_Activities_:
[a] According to the abstract on hydroxyl radical reactions with trichloroethylene and tetrachloroethylene, what pressure and bath gas were the rate coefficients measured at?
[b] Please list every experimental or theoretical method named in the abstract on hydroxyl radical reactions with chlorinated ethylenes.
[c] In the abstract on hydroxyl radical kinetics, what grounds are given for concluding that the reactions proceed by OH addition?

(Document segment Opens)

Kinetic studies of the reaction of hydroxyl radicals with trichloroethylene and tetrachloroethylene

Abstract

Rate coefficients are reported for the gas-phase reaction of the hydroxyl radical (OH) with C 2HCl 3 ( k 1) and C 2Cl 4 ( k 2) over an extended temperature range at 740±10 Torr in a He bath gas. These absolute rate measurements were accomplished using a laser photolysis/laser-induced fluorescence (LP/LIF) technique under slow flow conditions. The simple Arrhenius equation adequately describes the low temperature data for k 1 (<650 K) and the entire data set for k 2 and is given by (in units of cm 3 molecule −1 s −1): k 1(291−650 K )=(9.73±1.15)×10 −13 exp (158.7±44.0)/T, k 2(293−720 K )=(1.53±0.14)×10 −12 exp (−688.2±67.5)/T. Error limits are 2 σ values. The room temperature values for k 1 and k 2 are within ±2 σ of previous data using different techniques. The Arrhenius activation energies for k 1 and k 2 are a factor of 2–3 lower than previously reported values. The experimental measurements for both k 1 and k 2 in conjunction with transition state and variation transition state theory calculations infer an OH addition mechanism. The lack of a measurable kinetic isotope effect for k 1 is consistent with this mechanism. Insight into the subsequent reactions of the chemically activated intermediate are presented in the form of potential energy diagrams derived from ab initio calculations.

(Document segment Closes)
(Source material Opens)

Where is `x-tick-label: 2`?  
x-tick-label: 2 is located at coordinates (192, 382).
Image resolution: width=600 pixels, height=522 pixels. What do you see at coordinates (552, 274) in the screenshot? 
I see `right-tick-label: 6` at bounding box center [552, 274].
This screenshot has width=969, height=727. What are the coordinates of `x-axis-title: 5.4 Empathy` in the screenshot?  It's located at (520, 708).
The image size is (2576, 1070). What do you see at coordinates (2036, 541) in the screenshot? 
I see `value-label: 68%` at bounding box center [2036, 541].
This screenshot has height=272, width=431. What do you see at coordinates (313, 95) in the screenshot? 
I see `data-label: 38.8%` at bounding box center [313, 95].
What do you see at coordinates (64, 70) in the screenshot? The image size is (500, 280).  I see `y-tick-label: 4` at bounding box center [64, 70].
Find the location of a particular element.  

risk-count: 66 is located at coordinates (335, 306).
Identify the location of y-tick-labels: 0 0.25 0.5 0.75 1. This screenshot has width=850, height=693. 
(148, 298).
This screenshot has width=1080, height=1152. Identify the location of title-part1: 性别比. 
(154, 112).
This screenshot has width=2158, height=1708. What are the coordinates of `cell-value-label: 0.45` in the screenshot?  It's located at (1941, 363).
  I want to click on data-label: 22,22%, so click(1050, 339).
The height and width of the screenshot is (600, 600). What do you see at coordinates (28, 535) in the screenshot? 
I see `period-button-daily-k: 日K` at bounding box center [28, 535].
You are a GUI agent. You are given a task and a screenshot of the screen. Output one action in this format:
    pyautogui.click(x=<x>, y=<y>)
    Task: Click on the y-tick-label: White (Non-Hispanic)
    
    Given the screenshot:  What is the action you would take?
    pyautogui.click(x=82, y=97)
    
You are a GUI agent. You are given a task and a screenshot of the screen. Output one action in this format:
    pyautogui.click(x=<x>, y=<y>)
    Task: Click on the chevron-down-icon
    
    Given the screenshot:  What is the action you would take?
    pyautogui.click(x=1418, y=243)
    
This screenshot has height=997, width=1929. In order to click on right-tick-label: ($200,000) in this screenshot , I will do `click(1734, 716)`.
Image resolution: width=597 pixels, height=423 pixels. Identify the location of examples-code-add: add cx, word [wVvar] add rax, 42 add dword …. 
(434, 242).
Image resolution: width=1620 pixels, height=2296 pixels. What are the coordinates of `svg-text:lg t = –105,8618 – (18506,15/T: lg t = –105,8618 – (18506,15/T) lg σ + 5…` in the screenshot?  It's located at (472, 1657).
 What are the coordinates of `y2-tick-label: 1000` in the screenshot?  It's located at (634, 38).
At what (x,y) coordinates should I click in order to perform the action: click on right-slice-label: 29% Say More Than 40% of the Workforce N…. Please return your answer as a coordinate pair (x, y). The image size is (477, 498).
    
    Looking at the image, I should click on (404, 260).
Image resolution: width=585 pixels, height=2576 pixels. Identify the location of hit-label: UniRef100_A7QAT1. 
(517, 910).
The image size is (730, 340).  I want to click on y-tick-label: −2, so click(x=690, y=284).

(Source material Closes)

_Solved tasks_:
[a] 740±10 Torr in a He bath gas.

[b] Laser photolysis/laser-induced fluorescence (LP/LIF); transition state theory; variation transition state theory; ab initio calculations.

[c] The experimental measurements for both k 1 and k 2, together with transition state and variation transition state theory calculations, infer an OH addition mechanism. The lack of a measurable kinetic isotope effect for k 1 is consistent with this mechanism.